Anyone who wants to take out a mortgage must provide a lot of data and documents. The mortgage provider’s underwriter then assesses the risk based on this. If the underwriter rejects the application, the process (partly) starts again with the same or another mortgage provider, with the consumer hoping that the risk is acceptable. Fortunately, the data can be provided more and more digitally, which provides some acceleration. But all in all, this traditional method is still a time-consuming process. I believe that this can – and should – be done differently.
Time savings
I increasingly see how much profit it is if you can validate earlier whether a consumer is eligible for a particular mortgage. So before the application is on the underwriter’s desk. This gives the consumer more comfort because they know sooner whether a mortgage is possible – or at least have an indication of this. Do the chances appear to be slim with mortgage provider A? Then the consumer also quickly gains insight into which mortgage provider a mortgage might be possible with. But the bank/mortgage provider, the independent mortgage advisor and the service provider also benefit from pre-validation.
The bank advisor
Every bank has its own acceptance rules that a mortgage application is subject to. If you bring these together in a business rule engine, the bank advisor can already digitally validate the application as soon as the consumer data is available. In a bound advice channel, you can set up a very detailed set of business rules and therefore offer the consumer a lot of certainty at an early stage. That makes the life of the consumer a lot more pleasant. Plus: the bank or mortgage provider does not have to spend time on an application that is very likely to be rejected. This speed also offers a competitive advantage for the bank’s mortgage advisor, who nowadays has to work hard not to lose ground to the independent mortgage advisor. Setting up such a business rule engine is not a complicated process. Any bank can do that tomorrow.

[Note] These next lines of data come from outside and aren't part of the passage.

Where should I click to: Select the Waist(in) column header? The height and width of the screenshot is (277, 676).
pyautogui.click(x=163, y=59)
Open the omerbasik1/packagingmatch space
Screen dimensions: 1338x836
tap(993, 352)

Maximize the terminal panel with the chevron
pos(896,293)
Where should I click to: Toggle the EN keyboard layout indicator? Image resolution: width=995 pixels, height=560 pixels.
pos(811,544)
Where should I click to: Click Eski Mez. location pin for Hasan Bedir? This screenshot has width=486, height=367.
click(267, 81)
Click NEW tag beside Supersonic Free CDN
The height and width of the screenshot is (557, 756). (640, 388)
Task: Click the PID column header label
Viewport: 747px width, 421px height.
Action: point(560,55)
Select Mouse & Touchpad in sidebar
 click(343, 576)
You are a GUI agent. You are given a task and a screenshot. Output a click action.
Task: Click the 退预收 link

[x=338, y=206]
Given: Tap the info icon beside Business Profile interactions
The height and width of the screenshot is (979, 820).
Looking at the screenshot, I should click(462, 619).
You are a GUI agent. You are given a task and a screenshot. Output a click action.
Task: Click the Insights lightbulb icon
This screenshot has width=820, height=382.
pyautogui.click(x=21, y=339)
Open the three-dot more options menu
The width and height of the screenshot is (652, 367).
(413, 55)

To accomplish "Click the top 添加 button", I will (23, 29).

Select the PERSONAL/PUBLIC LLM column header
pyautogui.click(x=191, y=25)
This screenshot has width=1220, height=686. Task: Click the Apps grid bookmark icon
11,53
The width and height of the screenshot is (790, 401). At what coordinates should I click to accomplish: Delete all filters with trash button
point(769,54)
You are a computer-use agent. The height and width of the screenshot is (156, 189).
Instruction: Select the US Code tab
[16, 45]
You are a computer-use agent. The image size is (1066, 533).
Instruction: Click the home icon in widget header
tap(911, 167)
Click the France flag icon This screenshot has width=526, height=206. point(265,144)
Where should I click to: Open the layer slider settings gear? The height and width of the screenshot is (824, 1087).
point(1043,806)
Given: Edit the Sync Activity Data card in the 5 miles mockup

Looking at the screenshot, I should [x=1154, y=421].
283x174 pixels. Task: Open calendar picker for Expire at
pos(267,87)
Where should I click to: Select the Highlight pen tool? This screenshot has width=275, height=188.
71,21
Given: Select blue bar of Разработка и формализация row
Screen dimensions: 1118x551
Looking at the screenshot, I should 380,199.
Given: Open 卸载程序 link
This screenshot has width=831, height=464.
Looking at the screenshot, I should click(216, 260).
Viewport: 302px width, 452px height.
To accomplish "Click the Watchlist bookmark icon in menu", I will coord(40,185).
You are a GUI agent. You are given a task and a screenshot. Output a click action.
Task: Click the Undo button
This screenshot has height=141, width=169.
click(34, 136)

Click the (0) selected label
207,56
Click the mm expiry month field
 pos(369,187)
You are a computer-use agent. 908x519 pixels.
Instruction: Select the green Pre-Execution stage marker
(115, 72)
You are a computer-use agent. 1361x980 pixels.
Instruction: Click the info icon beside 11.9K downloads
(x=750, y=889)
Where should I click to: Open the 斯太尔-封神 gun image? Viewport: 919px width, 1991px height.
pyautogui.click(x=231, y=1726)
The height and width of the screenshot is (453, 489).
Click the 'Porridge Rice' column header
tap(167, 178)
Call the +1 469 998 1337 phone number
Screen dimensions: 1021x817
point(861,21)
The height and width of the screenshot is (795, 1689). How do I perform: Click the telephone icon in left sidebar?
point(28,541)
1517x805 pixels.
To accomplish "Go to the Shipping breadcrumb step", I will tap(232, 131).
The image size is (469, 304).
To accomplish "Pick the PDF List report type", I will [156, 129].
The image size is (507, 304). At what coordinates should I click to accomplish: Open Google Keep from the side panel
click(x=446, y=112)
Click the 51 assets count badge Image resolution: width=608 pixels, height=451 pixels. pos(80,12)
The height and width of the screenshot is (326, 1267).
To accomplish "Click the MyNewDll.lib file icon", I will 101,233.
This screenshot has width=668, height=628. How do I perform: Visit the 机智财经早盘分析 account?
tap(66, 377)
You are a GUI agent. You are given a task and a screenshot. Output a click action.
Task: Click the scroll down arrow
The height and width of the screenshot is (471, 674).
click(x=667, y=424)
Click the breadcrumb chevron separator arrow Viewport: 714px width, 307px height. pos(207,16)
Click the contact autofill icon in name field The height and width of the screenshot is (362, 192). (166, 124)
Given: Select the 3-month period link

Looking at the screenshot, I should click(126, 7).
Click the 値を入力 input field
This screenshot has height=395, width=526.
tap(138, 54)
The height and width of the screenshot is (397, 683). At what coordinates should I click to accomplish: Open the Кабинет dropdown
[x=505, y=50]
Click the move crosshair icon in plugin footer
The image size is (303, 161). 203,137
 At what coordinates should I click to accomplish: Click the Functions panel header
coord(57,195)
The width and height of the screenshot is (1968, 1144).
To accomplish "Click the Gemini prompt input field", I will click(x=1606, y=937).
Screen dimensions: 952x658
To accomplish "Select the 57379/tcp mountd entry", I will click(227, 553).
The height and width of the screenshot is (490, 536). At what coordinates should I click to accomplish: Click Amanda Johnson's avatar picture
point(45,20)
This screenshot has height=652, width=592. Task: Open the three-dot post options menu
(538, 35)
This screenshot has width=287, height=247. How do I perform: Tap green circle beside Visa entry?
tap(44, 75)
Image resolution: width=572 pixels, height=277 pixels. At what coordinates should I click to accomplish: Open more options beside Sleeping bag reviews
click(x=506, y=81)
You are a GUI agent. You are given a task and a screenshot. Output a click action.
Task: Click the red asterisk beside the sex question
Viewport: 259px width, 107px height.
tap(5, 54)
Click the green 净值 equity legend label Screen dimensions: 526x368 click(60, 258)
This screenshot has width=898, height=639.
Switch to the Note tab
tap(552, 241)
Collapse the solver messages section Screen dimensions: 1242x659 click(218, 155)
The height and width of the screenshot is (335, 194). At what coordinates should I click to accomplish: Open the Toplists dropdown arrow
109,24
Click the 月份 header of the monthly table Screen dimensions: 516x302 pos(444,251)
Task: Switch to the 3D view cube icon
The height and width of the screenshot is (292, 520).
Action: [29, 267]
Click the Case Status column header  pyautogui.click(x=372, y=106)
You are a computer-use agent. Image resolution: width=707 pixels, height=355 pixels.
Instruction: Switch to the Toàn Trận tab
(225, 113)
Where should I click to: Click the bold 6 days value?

The independent mortgage advisor
As an independent mortgage advisor, you can use software that contains the acceptance rules of various mortgage providers. Our business partner MoneyView has a solid set of data available for all parties in the market. That is not as fine-grained as the set that you can set up as a bank, but it does give a good indication of which mortgage provider(s) a consumer is eligible for a mortgage. This way, the mortgage advisor can offer certainty to his client earlier, namely during the advice process. That is where our other partner Figlo comes in, who is preparing their advice software for this. That is pleasant for the client and it strengthens the position of the mortgage advisor. And by separating the wheat from the chaff earlier, mortgage providers receive better applications from the advisor in question. A win-win-win situation.
The service provider
Service providers can use prevalidation in their workflow management system to perform an initial assessment of the applications that are received. An HDN application in AX format can be compared to the calculation rules of mortgage providers. If the mortgage application does not meet certain criteria, these are highlighted so that the points of attention are immediately visible to the acceptor. This prevents the acceptor from overlooking something and makes the work more efficient. The advantage of prevalidation is therefore further down the chain.
The consumer
Prevalidation tools can also be used for modules with which the consumer goes through an online mortgage flow and inventories whether he or she can get a mortgage somewhere. In addition to the maximum mortgage calculation, the consumer could use this to get an indication of the feasibility of the mortgage. Low threshold is a crucial success factor here. Because the more a consumer has to do, the faster people generally drop out.
Increasingly driven by data
We are increasingly working more data-driven everywhere, also in the mortgage world. In my opinion, that only makes pre-validation more interesting. Pre-validation used to be mainly a trend, but now we see that this approach is increasingly materialising. And not without reason, because the results are encouraging. We also notice this with the Hypact Validator, which we developed and are still developing together with strong partners Moneyview, Figlo and RuleCube. This pre-validation technology ensures more satisfied consumers every day because they have certainty faster and savings for mortgage lenders and service providers because they have less work in the mortgage chain. With even more data, the value of a technology like the Hypact Validator will only increase for everyone involved. And most importantly of all: the financial life of the consumer will improve. And that is exactly what I and Yellowtail Conclusion are all about.